== Items from a dataset ==
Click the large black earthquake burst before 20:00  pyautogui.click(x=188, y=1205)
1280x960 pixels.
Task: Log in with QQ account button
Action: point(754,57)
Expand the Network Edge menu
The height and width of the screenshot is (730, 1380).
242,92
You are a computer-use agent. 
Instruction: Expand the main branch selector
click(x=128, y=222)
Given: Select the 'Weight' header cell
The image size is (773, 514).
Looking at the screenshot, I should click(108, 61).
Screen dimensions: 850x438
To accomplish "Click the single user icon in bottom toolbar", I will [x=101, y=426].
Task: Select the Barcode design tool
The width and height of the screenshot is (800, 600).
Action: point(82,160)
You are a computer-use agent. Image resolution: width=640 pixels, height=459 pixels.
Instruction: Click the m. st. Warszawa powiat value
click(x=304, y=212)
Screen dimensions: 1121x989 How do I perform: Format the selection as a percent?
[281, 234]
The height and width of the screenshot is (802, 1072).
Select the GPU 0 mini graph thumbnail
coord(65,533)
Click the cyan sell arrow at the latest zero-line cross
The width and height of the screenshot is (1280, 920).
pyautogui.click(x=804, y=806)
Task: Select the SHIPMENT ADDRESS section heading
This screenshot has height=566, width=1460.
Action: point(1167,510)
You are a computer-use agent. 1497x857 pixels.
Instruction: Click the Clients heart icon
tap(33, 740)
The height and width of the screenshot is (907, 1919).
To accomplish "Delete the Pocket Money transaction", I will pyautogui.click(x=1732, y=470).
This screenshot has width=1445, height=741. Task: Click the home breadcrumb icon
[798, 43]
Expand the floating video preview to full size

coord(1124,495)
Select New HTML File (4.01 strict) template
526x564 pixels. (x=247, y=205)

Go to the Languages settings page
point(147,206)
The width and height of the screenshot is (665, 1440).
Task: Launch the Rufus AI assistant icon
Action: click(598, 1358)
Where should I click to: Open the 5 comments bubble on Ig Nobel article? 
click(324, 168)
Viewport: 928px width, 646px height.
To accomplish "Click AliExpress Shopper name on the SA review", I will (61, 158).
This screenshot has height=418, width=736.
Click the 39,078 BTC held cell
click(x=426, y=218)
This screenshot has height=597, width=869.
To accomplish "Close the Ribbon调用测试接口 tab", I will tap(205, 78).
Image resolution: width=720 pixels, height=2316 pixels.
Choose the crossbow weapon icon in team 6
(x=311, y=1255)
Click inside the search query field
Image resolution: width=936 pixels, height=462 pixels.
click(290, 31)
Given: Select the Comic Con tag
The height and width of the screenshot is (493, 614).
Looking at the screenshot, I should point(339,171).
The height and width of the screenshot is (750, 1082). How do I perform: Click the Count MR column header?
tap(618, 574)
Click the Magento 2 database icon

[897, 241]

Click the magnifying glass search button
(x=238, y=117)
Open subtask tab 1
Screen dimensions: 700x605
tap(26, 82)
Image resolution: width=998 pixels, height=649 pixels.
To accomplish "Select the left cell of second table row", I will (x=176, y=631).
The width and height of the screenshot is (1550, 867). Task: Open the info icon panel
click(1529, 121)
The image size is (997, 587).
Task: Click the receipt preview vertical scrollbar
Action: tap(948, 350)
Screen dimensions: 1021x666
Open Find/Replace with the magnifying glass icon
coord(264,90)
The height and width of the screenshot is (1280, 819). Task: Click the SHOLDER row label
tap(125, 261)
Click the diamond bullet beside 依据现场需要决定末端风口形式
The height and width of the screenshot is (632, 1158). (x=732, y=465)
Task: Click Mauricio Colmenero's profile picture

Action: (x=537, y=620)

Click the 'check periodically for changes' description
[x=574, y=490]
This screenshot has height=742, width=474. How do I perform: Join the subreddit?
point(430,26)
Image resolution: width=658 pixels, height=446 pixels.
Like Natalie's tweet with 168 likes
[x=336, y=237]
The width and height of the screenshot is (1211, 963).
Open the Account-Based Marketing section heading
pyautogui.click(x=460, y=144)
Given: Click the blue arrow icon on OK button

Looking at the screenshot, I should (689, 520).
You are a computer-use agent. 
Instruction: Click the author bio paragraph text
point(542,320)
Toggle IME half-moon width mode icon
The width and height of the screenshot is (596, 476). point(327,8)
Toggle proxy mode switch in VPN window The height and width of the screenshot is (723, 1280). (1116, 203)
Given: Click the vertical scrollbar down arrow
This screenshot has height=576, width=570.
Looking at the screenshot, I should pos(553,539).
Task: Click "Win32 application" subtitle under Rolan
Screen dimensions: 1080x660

== YOUR TASK ==
Within the entries, find all lines holding "computer" and copy each one.

== OUTPUT OF THE TASK ==
You are a computer-use agent. 
You are a computer-use agent. Image resolution: width=640 pixels, height=459 pixels.
You are a computer-use agent. 1497x857 pixels.
You are a computer-use agent. 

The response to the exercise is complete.